MMC Tshwaku Warns: Hijacked Building Turf War Threatens Public Safety

Johannesburg’s Member of the Mayoral Committee for Public Safety, Mgcini Tshwaku, has issued a stark and urgent warning: a violent, escalating turf war between criminal syndicates for control of the city’s hijacked buildings has turned entire inner-city blocks into tinderboxes of potential catastrophe. The conflict, centered on the lucrative and illicit rental income from these properties, is no longer a hidden underworld dispute but a clear and present danger to public safety, threatening to spill over into tragedies of fire, structural collapse, or mass violence.

In a charged briefing at the Metro Centre, MMC Tshwaku painted a grim picture of a shadow economy metastasizing into open warfare. “We are not talking about isolated incidents of petty crime,” he asserted. “We are witnessing a coordinated, armed struggle for territorial control of buildings that house thousands of vulnerable residents. These criminal landlords—these slumlords—are fighting over profits extracted from human desperation, and they are doing so with a brazenness that endangers every life in and around those structures.”

The Anatomy of a Criminal Enterprise

The “hijacked building” ecosystem is a multi-layered crisis. Criminal syndicates, often with ties to broader networks involved in drug trafficking and protection rackets, seize control of abandoned or poorly managed properties. They then illegally install basic utilities through dangerous, unauthorized connections to city grids and rent out space, often by the room, to a captive market of migrants, students, and Johannesburg’s working poor. The cash-based, off-the-books revenue streams are immense and tax-free.

The current violence, according to intelligence reports cited by Tshwaku, stems from newer, more aggressive syndicates attempting to muscle in on the territories of established operators. These clashes involve intimidation, arson attacks on rival-controlled properties, and, as evidenced by recent shootings, armed confrontations.

A Multiplicity of Impending Disasters

MMC Tshwaku detailed how this turf war directly translates into an imminent public safety emergency:

  1. The Fire Trap: The illicit electrical connections are haphazard and overloaded, creating constant fire hazards. A conflict-driven act of sabotage—such as tampering with these already deadly connections—could trigger a blaze in a building with blocked fire escapes, no alarms, and combustible informal internal structures, leading to a loss of life on a horrific scale.
  2. Structural Mayhem: The buildings, many of which have had no official maintenance for decades, are often structurally compromised. Fighting over them includes damaging infrastructure, while the weight of unauthorized internal partitions and the strain of over-occupancy further weakens them. A collapse, whether triggered by conflict or neglect, is a “when, not if” scenario, Tshwaku warned.
  3. Crossfire and Community Terror: As gangs fight for control, residents live in a state of terror, caught between extortion from their current “landlords” and violent incursions from rivals. Stray bullets, forced evictions, and general lawlessness have turned neighborhoods into no-go zones, even for police, who face ambush risks in the dense, unfamiliar warrens of the buildings.

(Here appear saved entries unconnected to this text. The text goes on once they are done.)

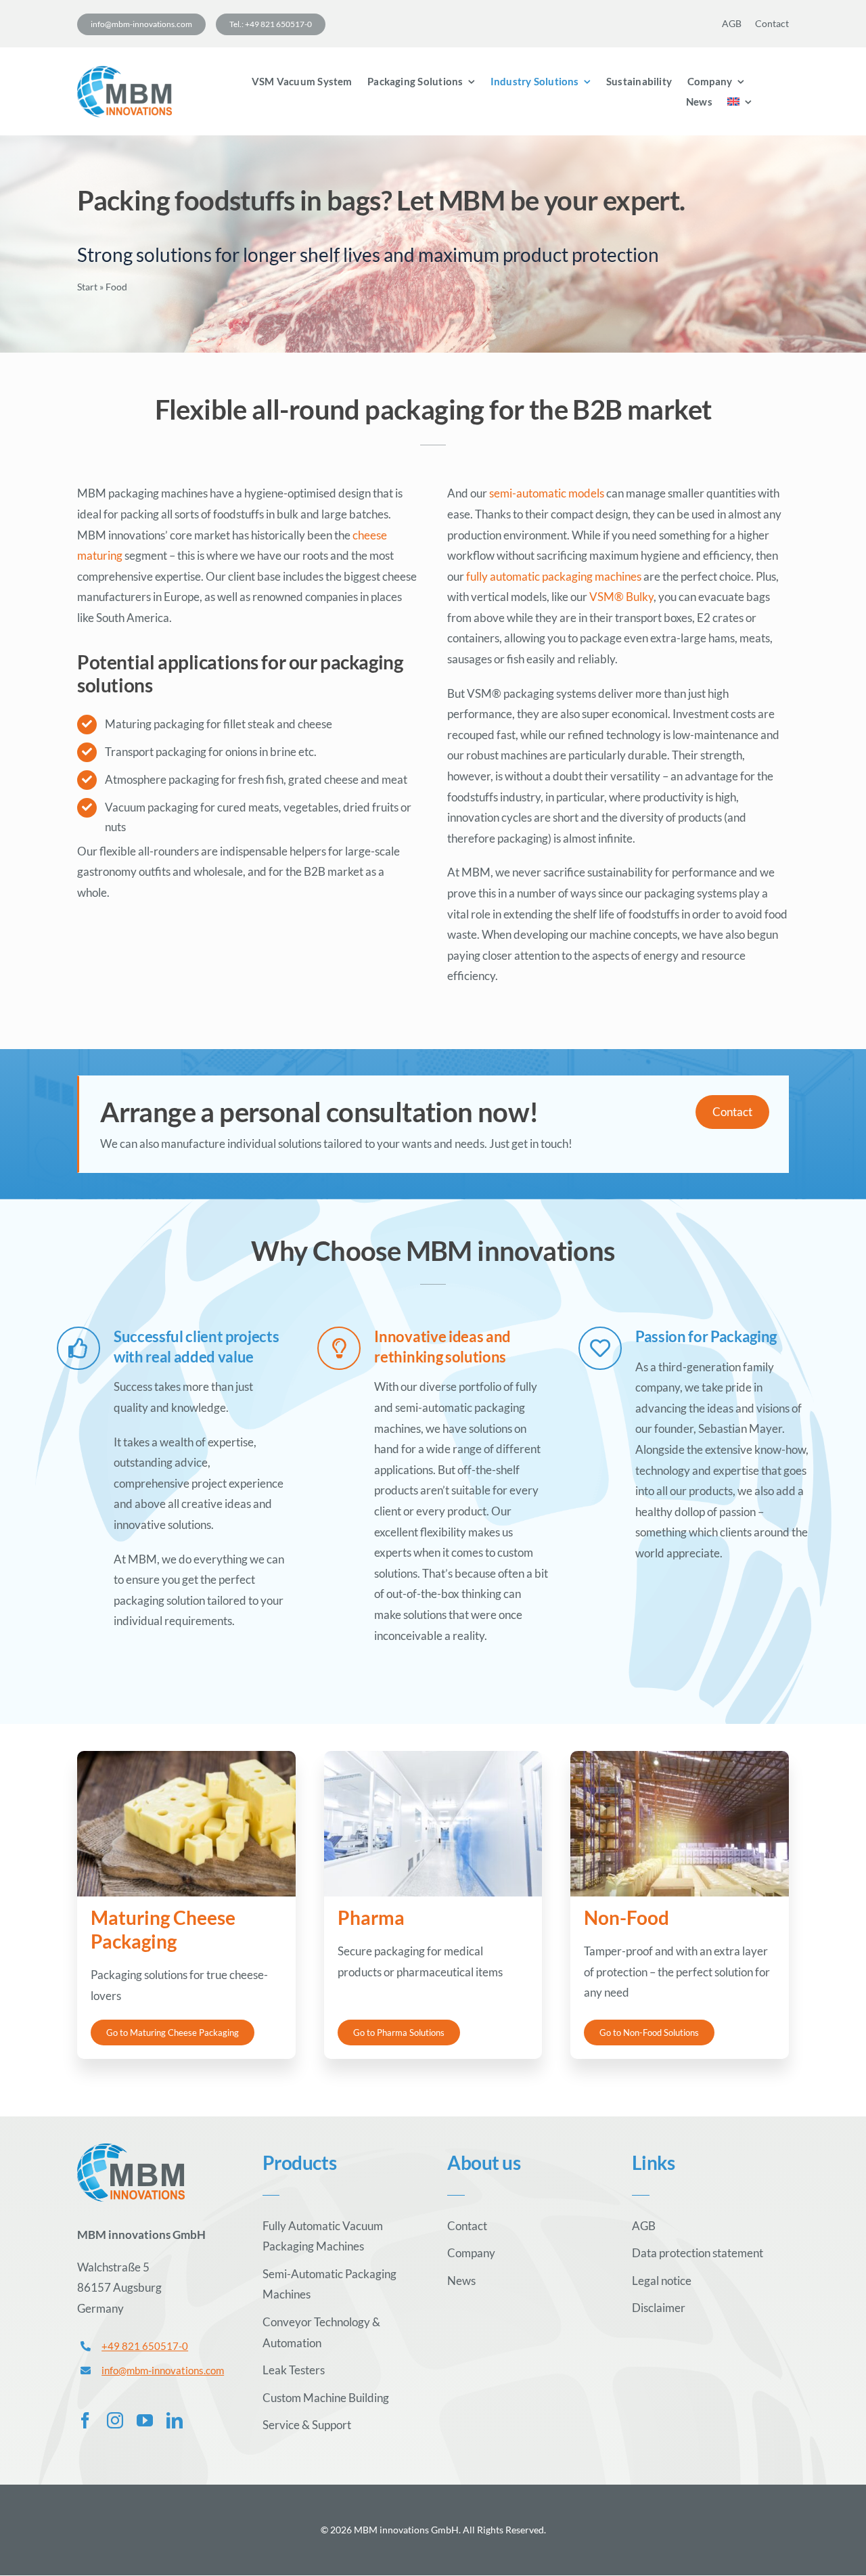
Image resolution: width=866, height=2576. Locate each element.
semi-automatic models (546, 493)
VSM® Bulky (621, 597)
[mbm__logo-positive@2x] (124, 71)
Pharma (371, 1917)
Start (87, 286)
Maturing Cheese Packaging (163, 1929)
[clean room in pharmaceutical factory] (433, 1757)
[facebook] (85, 2420)
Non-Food (626, 1917)
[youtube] (145, 2420)
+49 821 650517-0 (144, 2346)
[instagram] (115, 2420)
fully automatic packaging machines (553, 576)
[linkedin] (174, 2420)
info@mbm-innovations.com (162, 2370)
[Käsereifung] (186, 1757)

A Call for Coordinated, Decisive Action

Tshwaku’s warning is a direct call to escalate the city’s response beyond periodic raids. He advocated for a permanent, multi-departmental “Hijacked Building Task Force” combining the city’s Group Forensic and Investigation Service (GFIS), JMPD, SAPS, Home Affairs, and Disaster Management.

“We need a sustained surgical strategy, not sporadic skirmishes,” he stated. “This means permanently disconnecting and securing utilities to make these buildings uninhabitable for profit, followed by systematic evacuations and humanitarian relocation of legitimate, vulnerable tenants. Simultaneously, we must pursue the financial trails of these syndicates and their enablers with asset forfeiture and racketeering charges.”

The MMC’s alarming assessment underscores a critical juncture for Johannesburg’s inner city. The battle for its soul is being literalized as a violent struggle for its most derelict assets. Containing this turf war is no longer just about urban management; it is, as Tshwaku framed it, a preventative operation to avert a major humanitarian disaster playing out in the heart of South Africa’s economic capital. The time for intervention, he concluded, is not tomorrow, but today, before the city is forced to count the dead.